Work to be completed>
Copy out the entries that follow, exactly as written.

Recorded data>
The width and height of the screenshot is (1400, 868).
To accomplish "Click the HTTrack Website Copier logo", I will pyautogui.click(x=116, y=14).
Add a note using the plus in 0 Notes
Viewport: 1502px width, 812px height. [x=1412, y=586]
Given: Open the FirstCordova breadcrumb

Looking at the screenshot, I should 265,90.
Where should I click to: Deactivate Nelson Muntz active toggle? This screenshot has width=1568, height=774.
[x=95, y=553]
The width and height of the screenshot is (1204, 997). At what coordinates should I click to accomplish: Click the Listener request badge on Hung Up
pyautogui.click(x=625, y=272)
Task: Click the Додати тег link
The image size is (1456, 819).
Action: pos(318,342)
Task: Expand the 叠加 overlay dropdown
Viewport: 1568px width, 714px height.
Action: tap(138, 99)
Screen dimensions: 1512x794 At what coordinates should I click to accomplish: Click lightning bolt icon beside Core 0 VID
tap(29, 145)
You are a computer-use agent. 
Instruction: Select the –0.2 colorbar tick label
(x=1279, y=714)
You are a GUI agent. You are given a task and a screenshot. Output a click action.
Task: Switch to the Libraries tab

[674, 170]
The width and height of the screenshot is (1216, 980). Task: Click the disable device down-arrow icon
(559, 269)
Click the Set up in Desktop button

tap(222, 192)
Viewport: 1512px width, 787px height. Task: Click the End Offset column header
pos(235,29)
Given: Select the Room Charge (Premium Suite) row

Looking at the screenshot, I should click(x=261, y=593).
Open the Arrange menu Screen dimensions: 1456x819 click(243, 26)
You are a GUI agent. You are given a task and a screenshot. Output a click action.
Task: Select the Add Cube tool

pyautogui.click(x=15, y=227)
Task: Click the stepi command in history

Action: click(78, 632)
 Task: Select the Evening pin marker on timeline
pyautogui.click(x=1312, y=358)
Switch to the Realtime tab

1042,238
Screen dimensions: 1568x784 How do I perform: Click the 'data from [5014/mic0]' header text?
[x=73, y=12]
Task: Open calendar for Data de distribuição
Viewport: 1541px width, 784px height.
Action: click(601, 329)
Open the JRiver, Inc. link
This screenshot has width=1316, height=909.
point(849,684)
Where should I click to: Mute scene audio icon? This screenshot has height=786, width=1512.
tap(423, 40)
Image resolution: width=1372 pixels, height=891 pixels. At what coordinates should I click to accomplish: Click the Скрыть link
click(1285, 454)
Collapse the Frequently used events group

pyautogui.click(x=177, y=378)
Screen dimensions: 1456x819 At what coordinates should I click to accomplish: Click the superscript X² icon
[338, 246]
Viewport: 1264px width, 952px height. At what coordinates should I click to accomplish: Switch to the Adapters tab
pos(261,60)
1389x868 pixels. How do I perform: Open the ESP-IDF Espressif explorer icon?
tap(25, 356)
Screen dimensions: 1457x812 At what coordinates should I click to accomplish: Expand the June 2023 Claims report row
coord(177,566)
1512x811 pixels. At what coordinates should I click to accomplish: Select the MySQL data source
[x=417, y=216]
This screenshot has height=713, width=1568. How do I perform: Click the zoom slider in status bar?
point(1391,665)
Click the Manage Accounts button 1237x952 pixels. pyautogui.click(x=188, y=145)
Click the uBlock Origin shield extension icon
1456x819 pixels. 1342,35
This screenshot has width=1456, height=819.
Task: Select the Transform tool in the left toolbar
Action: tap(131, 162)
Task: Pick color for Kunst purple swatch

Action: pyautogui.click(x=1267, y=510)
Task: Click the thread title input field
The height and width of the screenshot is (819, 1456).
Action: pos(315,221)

Expected answer>
The width and height of the screenshot is (1400, 868).
To accomplish "Click the HTTrack Website Copier logo", I will pyautogui.click(x=116, y=14).
Add a note using the plus in 0 Notes
Viewport: 1502px width, 812px height. [x=1412, y=586]
Given: Open the FirstCordova breadcrumb

Looking at the screenshot, I should 265,90.
Where should I click to: Deactivate Nelson Muntz active toggle? This screenshot has width=1568, height=774.
[x=95, y=553]
The width and height of the screenshot is (1204, 997). At what coordinates should I click to accomplish: Click the Listener request badge on Hung Up
pyautogui.click(x=625, y=272)
Task: Click the Додати тег link
The image size is (1456, 819).
Action: pos(318,342)
Task: Expand the 叠加 overlay dropdown
Viewport: 1568px width, 714px height.
Action: tap(138, 99)
Screen dimensions: 1512x794 At what coordinates should I click to accomplish: Click lightning bolt icon beside Core 0 VID
tap(29, 145)
You are a computer-use agent. 
Instruction: Select the –0.2 colorbar tick label
(x=1279, y=714)
You are a GUI agent. You are given a task and a screenshot. Output a click action.
Task: Switch to the Libraries tab

[674, 170]
The width and height of the screenshot is (1216, 980). Task: Click the disable device down-arrow icon
(559, 269)
Click the Set up in Desktop button

tap(222, 192)
Viewport: 1512px width, 787px height. Task: Click the End Offset column header
pos(235,29)
Given: Select the Room Charge (Premium Suite) row

Looking at the screenshot, I should click(x=261, y=593).
Open the Arrange menu Screen dimensions: 1456x819 click(243, 26)
You are a GUI agent. You are given a task and a screenshot. Output a click action.
Task: Select the Add Cube tool

pyautogui.click(x=15, y=227)
Task: Click the stepi command in history

Action: click(78, 632)
 Task: Select the Evening pin marker on timeline
pyautogui.click(x=1312, y=358)
Switch to the Realtime tab

1042,238
Screen dimensions: 1568x784 How do I perform: Click the 'data from [5014/mic0]' header text?
[x=73, y=12]
Task: Open calendar for Data de distribuição
Viewport: 1541px width, 784px height.
Action: click(601, 329)
Open the JRiver, Inc. link
This screenshot has width=1316, height=909.
point(849,684)
Where should I click to: Mute scene audio icon? This screenshot has height=786, width=1512.
tap(423, 40)
Image resolution: width=1372 pixels, height=891 pixels. At what coordinates should I click to accomplish: Click the Скрыть link
click(1285, 454)
Collapse the Frequently used events group

pyautogui.click(x=177, y=378)
Screen dimensions: 1456x819 At what coordinates should I click to accomplish: Click the superscript X² icon
[338, 246]
Viewport: 1264px width, 952px height. At what coordinates should I click to accomplish: Switch to the Adapters tab
pos(261,60)
1389x868 pixels. How do I perform: Open the ESP-IDF Espressif explorer icon?
tap(25, 356)
Screen dimensions: 1457x812 At what coordinates should I click to accomplish: Expand the June 2023 Claims report row
coord(177,566)
1512x811 pixels. At what coordinates should I click to accomplish: Select the MySQL data source
[x=417, y=216]
This screenshot has height=713, width=1568. How do I perform: Click the zoom slider in status bar?
point(1391,665)
Click the Manage Accounts button 1237x952 pixels. pyautogui.click(x=188, y=145)
Click the uBlock Origin shield extension icon
1456x819 pixels. 1342,35
This screenshot has width=1456, height=819.
Task: Select the Transform tool in the left toolbar
Action: tap(131, 162)
Task: Pick color for Kunst purple swatch

Action: pyautogui.click(x=1267, y=510)
Task: Click the thread title input field
The height and width of the screenshot is (819, 1456).
Action: pos(315,221)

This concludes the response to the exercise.